O homem não olhou o papel. Ficou olhando Axel, e depois Eva, e depois um bom tempo Eva.

— A da Hortensia — disse.

— O senhor conhece?

— Ora. — Ajeitou-se no muro. — Que eu vendi um burro para o pai dela.

Riu sozinho, com um barulho que era meia tosse.

— Eu sou Sabino.

— Axel. Ela é Eva.

— Aham.

Ficaram os três um momento.

— Está uma pena, viu — disse Sabino. — A casa. Que faz quarenta anos que não se abre. Lá dentro já não tem mais que bichos e raízes.

— A gente imaginava.

— E os outros.

Axel piscou.

— Que outros?

Sabino fez um gesto com a mão para cima, para a rua, um gesto de espantar moscas.

— Os que tem. — Moveu a mão outra vez. — Nas casas que ficam sozinhas eles entram. Sempre foi assim.

Calou-se, porque para ele a conversa tinha acabado ali.

Axel ficou olhando para ele. Tinha falado daquilo exatamente igual a como um pouco antes tinha falado do burro.

— Desculpe — disse. — Os que entram são…?

Sabino levantou uma sobrancelha e olhou para ele como se olha para um moço da cidade que pergunta se o leite sai da vaca.

— Filho — disse. — Que é a rua de cima. É aquela ali. Não tem como errar.

Voltou a olhar para a frente, para o sol, encostado no seu muro.

Subiram a rua de cima, que eram quarenta metros de ladeira com as pedras soltas.

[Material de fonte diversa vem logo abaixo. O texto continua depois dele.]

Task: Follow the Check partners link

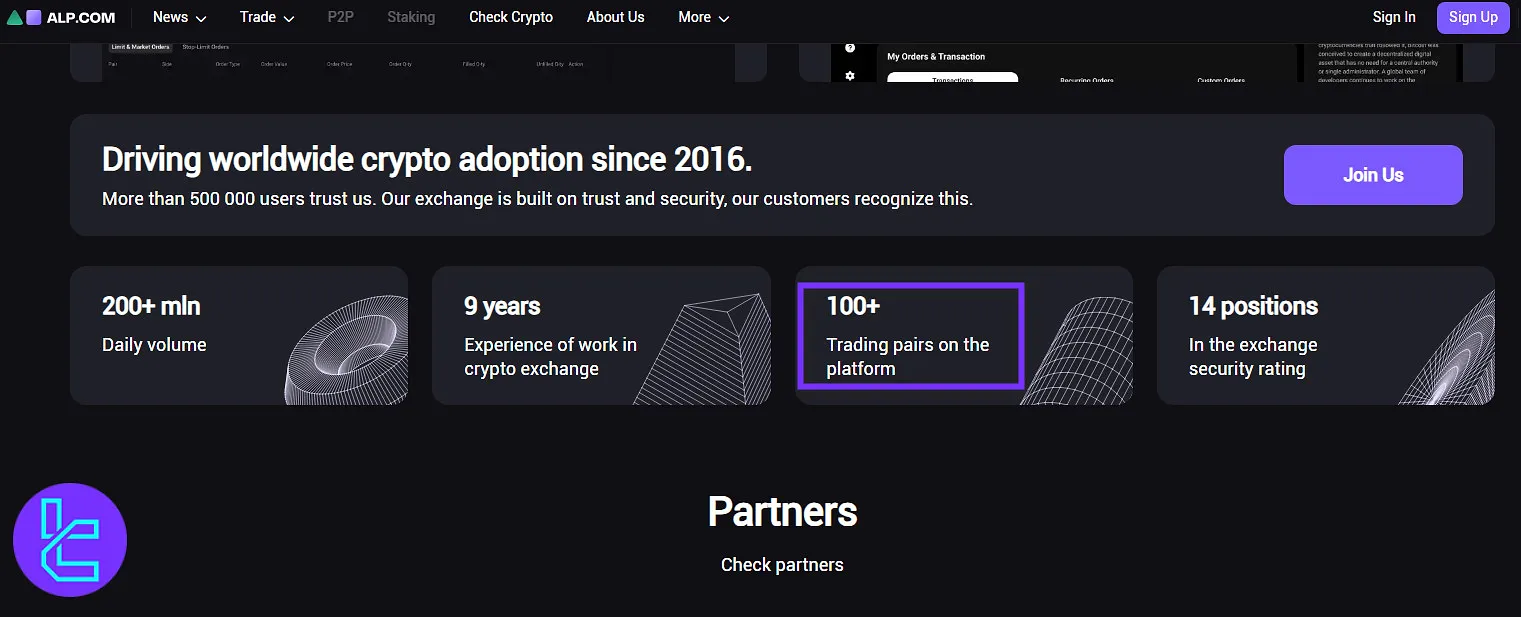Action: pos(782,564)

E ali a viagem acabou, e aconteceu com Axel uma coisa que ele não tinha previsto em quatro meses: que não sabia o que se faz.

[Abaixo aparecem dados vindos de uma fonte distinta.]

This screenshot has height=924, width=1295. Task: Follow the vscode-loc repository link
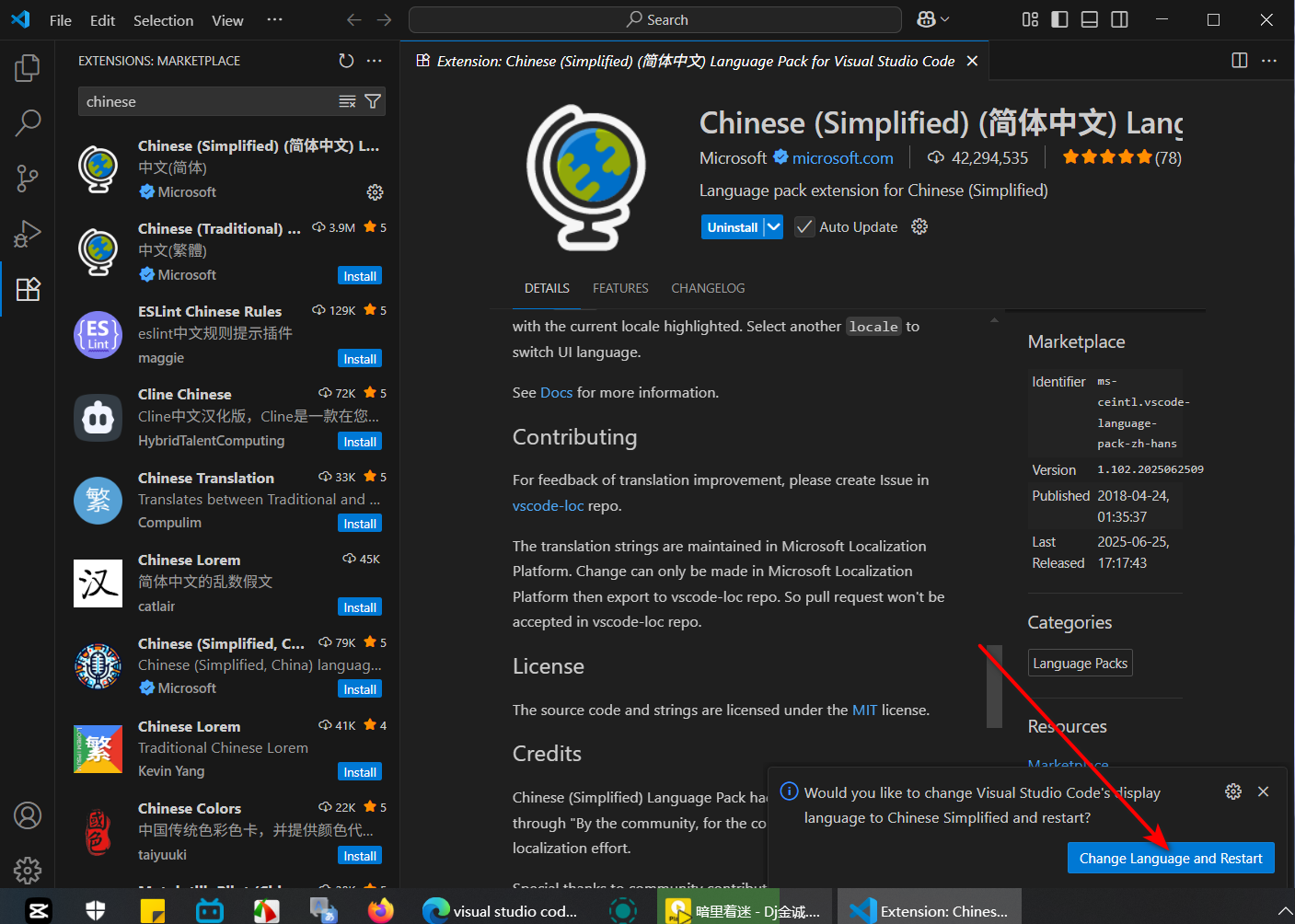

Fazia quatro meses que tinha uma tarefa bem clara, que era andar para o norte, e essa tarefa tinha terminado às duas e meia da tarde de uma quarta-feira na frente de uma porta de madeira inchada com uma fechadura cheia de ferrugem.

Ficou parado com a mão na mochila.

— E agora o quê? — disse.

— Agora você abre.

— Aham. E depois.

Eva encostou-se no muro do lado e olhou a fachada de cima a baixo: as manchas de umidade, o telhado afundado num canto, a janela tapada com um plástico.

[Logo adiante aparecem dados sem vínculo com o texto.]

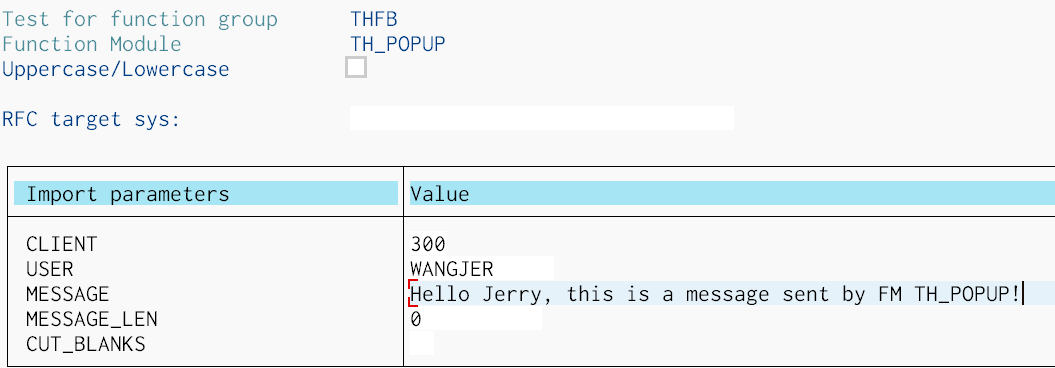Click the CLIENT parameter name
1055x368 pixels.
61,244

— E depois, se eu te disser a verdade — disse —, eu acho que vai te durar anos.

E então se ouviu um carro.

Não um trator. Um carro, subindo a rua de baixo em primeira, raspando por baixo em cada pedra, com aquele jeito de soar que têm os carros que não deviam estar onde estão.

Parou a vinte metros. Baixo, cinza fosco, com uma roda subida no muro porque de outro jeito não cabia.

A porta abriu e ele saiu se espreguiçando, com os óculos no cabelo, olhando a rua inteira de cima a baixo como quem chega num lugar do qual falaram muito para ele.

— Falei para o cara do bar lá embaixo tomar conta do carro — disse, fechando a porta com o quadril — e ele me respondeu que aqui não tem bar. E aí, hoteleiro?

Axel ficou com a mão na alça da mochila.

Atrás dele, Eva não tinha saído do muro.

Fazia dois meses que eles viam ele fazer isso. Uma hora de carro, depois duas, depois três, depois quatro. Cada vez que se afastavam, ele punha mais estrada e voltava a estar na frente deles, encostado no capô, esperando.

E Axel, que fazia quatro meses que andava na direção daquela porta, se deu conta de uma coisa estranhíssima.

Que o carro tinha levado seis horas.